By: X-Team
January 1, 1970 4 min read
At 17, Rafał Wilinski released an Android game called Voxel Rush — a minimal, fast-paced arcade experience where players rush through an endless space, trying to reach the furthest distance without crashing into obstacles. With limited programming knowledge, he had to write his own JSON parser just to get the backend talking to the client. It only worked if the server response was exactly 20 characters long.
In over two years, Voxel Rush had been downloaded over 2 million times.
That scrappy, figure-it-out-as-you-go start shaped the engineer Wilinski became: a Node.js and AWS developer at X-Team who approaches work — and life — with the same drive he brought to that first project.
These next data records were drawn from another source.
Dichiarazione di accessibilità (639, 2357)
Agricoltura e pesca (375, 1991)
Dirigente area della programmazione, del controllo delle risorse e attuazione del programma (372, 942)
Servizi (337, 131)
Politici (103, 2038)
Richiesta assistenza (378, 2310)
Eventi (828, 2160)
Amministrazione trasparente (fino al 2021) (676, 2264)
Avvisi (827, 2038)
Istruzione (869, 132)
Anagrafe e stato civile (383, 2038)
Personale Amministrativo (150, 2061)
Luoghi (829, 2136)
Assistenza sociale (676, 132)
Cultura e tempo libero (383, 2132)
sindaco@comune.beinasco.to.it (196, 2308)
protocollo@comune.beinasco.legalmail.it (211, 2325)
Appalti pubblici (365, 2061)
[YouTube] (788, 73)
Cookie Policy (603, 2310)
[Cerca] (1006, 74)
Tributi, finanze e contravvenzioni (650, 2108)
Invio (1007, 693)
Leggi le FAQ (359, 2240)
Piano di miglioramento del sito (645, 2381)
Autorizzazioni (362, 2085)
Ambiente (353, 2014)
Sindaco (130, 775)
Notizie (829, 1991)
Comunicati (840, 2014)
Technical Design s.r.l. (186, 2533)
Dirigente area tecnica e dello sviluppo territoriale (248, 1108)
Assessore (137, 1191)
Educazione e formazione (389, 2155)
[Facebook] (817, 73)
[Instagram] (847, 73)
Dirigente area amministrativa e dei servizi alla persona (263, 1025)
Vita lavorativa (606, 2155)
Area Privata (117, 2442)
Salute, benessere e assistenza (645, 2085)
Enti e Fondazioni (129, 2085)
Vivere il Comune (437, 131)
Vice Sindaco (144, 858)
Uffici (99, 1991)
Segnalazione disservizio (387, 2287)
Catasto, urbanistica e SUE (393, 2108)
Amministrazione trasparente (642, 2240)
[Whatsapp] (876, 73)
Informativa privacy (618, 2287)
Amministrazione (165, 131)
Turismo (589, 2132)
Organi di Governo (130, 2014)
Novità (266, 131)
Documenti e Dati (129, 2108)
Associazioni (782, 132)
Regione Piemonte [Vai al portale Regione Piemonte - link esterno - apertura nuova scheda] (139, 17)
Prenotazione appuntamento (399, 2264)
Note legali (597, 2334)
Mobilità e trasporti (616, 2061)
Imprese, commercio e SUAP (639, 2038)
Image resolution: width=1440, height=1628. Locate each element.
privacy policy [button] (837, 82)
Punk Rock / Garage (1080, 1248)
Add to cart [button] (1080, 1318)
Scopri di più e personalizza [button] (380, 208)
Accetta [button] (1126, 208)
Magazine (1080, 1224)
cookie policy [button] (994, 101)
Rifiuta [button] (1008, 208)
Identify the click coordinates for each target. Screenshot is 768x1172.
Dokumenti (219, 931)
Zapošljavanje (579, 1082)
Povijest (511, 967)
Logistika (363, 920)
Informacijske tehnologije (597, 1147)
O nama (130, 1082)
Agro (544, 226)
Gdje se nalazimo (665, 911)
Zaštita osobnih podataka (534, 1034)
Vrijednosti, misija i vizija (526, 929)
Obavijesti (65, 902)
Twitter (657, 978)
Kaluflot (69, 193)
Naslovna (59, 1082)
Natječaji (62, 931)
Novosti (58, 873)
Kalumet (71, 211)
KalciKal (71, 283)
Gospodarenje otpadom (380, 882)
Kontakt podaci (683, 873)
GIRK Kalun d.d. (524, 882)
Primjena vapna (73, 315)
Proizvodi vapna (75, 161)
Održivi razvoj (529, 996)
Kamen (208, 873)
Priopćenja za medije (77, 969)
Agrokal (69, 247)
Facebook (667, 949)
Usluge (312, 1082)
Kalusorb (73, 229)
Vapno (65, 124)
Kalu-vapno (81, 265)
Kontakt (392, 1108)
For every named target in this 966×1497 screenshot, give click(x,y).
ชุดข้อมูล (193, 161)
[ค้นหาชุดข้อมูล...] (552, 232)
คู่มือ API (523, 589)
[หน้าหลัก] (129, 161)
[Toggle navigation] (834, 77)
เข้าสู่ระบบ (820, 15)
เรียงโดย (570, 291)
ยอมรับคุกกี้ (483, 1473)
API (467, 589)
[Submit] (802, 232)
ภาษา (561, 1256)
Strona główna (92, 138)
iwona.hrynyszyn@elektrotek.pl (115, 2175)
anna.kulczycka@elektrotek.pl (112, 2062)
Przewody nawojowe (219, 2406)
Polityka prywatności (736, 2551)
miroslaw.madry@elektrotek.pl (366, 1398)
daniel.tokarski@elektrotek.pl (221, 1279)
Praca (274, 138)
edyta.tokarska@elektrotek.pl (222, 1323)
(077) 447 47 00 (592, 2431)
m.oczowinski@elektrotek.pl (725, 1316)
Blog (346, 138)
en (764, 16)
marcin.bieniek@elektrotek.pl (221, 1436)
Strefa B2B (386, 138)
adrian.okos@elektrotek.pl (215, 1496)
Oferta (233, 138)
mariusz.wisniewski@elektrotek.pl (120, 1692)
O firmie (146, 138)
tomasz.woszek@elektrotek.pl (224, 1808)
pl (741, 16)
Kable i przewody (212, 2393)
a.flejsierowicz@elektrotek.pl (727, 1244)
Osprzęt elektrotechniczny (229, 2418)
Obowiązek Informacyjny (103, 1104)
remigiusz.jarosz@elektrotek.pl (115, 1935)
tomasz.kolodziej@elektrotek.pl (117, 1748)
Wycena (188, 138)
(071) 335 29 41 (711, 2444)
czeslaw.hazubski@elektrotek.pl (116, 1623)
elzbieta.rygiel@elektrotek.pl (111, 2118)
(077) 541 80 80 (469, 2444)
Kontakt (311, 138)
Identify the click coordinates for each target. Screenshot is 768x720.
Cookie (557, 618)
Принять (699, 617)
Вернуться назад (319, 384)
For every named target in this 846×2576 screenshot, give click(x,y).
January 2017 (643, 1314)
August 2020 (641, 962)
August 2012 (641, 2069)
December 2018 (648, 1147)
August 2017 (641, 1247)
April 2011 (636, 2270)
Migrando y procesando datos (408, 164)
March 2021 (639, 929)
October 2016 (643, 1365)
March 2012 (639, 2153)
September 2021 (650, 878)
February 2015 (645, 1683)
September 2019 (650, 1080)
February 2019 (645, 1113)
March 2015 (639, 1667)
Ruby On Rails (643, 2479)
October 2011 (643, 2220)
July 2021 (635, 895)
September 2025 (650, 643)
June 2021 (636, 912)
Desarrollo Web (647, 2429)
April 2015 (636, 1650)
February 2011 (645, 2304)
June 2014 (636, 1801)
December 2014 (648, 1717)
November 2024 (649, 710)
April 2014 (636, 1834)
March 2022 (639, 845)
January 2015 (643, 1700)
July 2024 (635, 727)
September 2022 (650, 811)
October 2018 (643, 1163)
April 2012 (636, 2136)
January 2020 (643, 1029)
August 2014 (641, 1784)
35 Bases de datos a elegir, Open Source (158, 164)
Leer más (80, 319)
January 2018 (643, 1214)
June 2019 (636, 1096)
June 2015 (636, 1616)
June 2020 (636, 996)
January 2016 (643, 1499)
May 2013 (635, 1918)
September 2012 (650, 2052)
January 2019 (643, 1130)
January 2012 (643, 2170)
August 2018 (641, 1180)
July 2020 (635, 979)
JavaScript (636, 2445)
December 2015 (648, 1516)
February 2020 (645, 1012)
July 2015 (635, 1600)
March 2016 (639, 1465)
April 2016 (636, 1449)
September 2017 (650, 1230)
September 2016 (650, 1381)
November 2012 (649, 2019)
In this story, Wilinski traces how indie game development ignited his career, how music and movement keep him sharp, and why he ditched rigid schedules in favor of something he calls "surfing the tides of moods."
Wilinski's entry into software wasn't through a computer science degree or a bootcamp. It was through a game engine.
Before web development entered the picture, he was deep in indie mobile game development — teaching himself to build, ship and iterate on Android titles as a teenager. The market rewarded the effort: Voxel Rush's 2-million-download run was remarkable for its era, when the app stores were less crowded and a well-timed, well-designed game could still find organic reach.
The toughest challenge on that first project wasn't the physics or the game mechanics — it was the real-time multiplayer mode. "It took me more than two weeks to implement that," Wilinski says, "but it was a really rewarding experience." Game development, he learned, operates on a different plane than most software work. Code runs simultaneously across many actors in a 3D space, which surfaces bugs that ordinary web projects never produce. He once spent three days hunting a collision bug, only to discover it lived not in the code but in the collision mesh itself — a lesson in where to look when the obvious places come up empty.
His second game didn't perform as well, and the social pressure of peers who saw game development as less serious than "real programming" eventually tipped the scales. He pivoted to JavaScript — with a wry acknowledgment that JS qualified as a "REAL programming language" — and eventually built toward the Node.js and AWS work that brought him to X-Team roughly 18 months before this interview.
Code is only part of what Wilinski does between 9 a.m. and midnight.
He plays piano — and the instrument has been pulling him in new directions. After buying one and attempting to plug it into his computer for mixing, the experiment didn't go as planned. What emerged instead was an unexpected detour into electronic and techno music production — the genre he now likes the most. He has drafts and unfinished compositions, none of which fully satisfy him yet. "I know that done is better perfect," he says, "but I simply cannot apply this principle to art." The loops he can build, though, give him genuine joy — a creative outlet that operates entirely outside the logic of sprints and deliverables.
Physical training holds an equally firm place in his routine. For Wilinski, a programmer who spends hours planted in front of a monitor, movement isn't a nice-to-have — it's structural. Calisthenics — bodyweight training with no equipment — and cycling are his primary activities. They keep him healthy and, just as importantly, give his mind somewhere to go. "It's really important for me to do a proper workout afterward," he says of long coding sessions. "It doesn't only keep me healthy physically, but also helps sort out all my thoughts."
The balance between code, music and body isn't accidental. It reflects a deliberate philosophy about what high performance actually requires.
Wilinski's most counterintuitive insight is the one that gives this piece its name — and the one most at odds with standard productivity advice.
He does not wake at 6 a.m. to tick off tasks. He tried it. It didn't work. Instead, his schedule is what he calls "flow-based" — structured around reading his own energy levels and leaning into them rather than overriding them with a fixed plan. "It's essential to listen to your own body, your mind, and try to adapt and surf on those 'tides of moods,'" he says. "If you feel like it's not the best day to work out because you just feel weak, then don't do it. If you feel like 'today is the day, I'm going to deliver 20 sprint points,' then go ahead."
The approach demands something harder than a rigid routine: self-trust. He has to know he can still meet deadlines without a calendar alarm telling him when to start. That confidence, he says, came from putting himself through extreme pressure early on — sleeping five hours a night while working full-time, studying full-time and building his own projects simultaneously. That sustained overload forced him to develop a filter: to figure out what actually mattered and what could be cut.
The one experiment that failed completely was the to-do list. He found that the sight of uncompleted tasks corroded his sense of self. "Waking up with 4 undone tasks from yesterday, as well as 22 tasks left to do today — that's a terrible feeling," he says. He returned to the flow method, with small adjustments to keep his output more predictable for the teams depending on him.
What does he want to build next — in code, in music, in life? He's honest about not knowing. His answer is the work itself: to keep creating, keep meeting people and keep showing up with passion. For an engineer who began by reinventing the wheel at 17 — and made 2 million people glad he did — that's not a non-answer. It's a method.